→ AIM OF THE EXERCISE: Copy the records below word for word. Stop after the line that contains "Viewport: 955px width, 664px height.".

→ PROVIDED INFORMATION:
▼

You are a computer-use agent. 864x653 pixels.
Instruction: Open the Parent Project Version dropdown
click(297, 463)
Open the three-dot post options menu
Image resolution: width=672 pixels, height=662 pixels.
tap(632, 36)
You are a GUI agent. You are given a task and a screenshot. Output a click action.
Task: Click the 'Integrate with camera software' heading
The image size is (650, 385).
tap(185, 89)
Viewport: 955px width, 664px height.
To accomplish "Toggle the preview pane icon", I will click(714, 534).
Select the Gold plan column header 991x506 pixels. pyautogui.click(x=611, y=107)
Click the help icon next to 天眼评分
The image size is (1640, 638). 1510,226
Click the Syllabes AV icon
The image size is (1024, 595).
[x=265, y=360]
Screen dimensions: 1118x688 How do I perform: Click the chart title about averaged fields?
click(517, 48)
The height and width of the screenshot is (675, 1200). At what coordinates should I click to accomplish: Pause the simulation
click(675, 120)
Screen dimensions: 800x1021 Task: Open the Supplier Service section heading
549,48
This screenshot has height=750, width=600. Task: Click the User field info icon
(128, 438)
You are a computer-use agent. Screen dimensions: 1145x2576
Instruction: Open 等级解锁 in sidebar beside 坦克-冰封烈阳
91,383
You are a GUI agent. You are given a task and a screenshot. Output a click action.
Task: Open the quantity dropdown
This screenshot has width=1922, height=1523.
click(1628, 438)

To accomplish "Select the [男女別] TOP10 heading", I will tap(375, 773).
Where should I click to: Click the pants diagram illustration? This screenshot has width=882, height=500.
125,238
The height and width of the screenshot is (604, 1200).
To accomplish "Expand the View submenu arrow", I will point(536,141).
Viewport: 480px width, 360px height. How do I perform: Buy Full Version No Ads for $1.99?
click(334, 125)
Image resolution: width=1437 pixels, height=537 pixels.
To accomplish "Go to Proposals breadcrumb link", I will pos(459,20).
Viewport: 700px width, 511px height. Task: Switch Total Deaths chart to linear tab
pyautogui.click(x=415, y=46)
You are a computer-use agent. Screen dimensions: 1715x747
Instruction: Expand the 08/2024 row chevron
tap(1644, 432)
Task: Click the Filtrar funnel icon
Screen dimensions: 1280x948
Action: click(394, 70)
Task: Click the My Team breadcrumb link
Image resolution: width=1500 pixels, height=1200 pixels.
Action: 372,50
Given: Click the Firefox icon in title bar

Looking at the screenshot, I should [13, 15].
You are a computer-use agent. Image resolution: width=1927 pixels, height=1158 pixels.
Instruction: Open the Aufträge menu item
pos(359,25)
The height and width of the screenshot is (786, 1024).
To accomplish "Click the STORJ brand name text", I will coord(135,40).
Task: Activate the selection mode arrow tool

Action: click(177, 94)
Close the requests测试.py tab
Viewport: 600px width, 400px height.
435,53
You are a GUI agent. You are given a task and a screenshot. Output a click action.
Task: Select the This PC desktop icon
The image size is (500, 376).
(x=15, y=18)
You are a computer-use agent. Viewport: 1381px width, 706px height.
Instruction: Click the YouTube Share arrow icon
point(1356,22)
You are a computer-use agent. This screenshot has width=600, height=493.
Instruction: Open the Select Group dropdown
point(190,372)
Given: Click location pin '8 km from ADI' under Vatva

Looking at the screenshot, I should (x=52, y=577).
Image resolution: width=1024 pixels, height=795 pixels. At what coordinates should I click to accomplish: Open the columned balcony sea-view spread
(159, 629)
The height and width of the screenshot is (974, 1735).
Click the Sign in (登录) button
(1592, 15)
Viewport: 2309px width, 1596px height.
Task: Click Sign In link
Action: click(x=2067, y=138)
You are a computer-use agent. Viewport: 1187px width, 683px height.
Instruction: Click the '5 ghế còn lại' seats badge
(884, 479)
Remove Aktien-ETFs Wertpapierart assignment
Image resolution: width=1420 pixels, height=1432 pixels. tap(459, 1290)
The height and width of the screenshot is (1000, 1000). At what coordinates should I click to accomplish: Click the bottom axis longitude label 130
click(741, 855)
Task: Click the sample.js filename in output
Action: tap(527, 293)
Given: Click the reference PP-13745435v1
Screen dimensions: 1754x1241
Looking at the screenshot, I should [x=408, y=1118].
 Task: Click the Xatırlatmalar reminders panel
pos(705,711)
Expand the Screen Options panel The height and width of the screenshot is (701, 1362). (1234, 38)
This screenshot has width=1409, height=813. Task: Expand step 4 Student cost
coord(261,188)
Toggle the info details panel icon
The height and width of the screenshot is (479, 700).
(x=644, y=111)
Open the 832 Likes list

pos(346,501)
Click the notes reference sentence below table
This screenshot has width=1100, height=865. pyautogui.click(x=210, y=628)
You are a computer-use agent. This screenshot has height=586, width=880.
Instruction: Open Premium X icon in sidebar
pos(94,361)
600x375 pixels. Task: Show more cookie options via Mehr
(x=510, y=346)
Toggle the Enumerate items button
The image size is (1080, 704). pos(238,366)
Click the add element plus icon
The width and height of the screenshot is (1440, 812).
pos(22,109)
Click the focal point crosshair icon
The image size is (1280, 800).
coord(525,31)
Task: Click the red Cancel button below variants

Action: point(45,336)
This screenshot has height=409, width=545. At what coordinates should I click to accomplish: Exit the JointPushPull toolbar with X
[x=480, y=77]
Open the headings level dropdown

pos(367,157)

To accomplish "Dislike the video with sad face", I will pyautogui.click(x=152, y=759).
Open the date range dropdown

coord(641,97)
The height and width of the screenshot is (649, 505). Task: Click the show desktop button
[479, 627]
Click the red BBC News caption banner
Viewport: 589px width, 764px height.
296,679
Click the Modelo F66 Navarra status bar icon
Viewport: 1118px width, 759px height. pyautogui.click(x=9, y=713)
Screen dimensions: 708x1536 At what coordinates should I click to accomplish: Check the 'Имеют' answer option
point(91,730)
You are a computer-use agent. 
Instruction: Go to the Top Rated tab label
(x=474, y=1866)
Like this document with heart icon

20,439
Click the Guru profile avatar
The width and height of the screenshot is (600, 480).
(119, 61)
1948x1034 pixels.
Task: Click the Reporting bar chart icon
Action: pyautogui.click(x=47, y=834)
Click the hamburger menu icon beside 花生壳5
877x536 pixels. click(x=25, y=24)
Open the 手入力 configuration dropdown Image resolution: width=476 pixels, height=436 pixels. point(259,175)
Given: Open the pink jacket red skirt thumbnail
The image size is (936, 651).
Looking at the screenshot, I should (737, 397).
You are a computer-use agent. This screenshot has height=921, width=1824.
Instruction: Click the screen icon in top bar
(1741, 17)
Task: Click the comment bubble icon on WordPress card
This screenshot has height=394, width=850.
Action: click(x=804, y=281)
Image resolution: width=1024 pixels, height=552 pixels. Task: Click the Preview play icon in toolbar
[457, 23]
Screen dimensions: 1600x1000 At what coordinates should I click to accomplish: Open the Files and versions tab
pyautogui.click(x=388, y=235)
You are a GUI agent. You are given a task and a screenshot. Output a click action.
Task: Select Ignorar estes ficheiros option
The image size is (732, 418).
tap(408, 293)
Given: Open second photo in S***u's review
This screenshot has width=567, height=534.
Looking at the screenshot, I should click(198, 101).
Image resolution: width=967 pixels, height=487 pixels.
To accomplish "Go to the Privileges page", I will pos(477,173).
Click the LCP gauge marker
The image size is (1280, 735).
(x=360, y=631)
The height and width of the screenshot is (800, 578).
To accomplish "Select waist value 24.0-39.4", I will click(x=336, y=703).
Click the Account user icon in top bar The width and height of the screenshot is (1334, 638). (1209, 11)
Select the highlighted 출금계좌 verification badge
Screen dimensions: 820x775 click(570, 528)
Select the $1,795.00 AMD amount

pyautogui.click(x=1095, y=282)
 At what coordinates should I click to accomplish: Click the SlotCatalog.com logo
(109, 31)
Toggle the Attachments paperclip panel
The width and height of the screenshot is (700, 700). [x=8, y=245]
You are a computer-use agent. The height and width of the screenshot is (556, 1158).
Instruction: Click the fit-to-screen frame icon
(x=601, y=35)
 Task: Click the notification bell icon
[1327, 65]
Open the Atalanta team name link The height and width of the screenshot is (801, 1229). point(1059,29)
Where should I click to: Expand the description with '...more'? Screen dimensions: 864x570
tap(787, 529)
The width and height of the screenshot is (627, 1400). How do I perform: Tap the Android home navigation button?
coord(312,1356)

▲

→ SOLUTION FOR THIS PROBLEM:
You are a computer-use agent. 864x653 pixels.
Instruction: Open the Parent Project Version dropdown
click(297, 463)
Open the three-dot post options menu
Image resolution: width=672 pixels, height=662 pixels.
tap(632, 36)
You are a GUI agent. You are given a task and a screenshot. Output a click action.
Task: Click the 'Integrate with camera software' heading
The image size is (650, 385).
tap(185, 89)
Viewport: 955px width, 664px height.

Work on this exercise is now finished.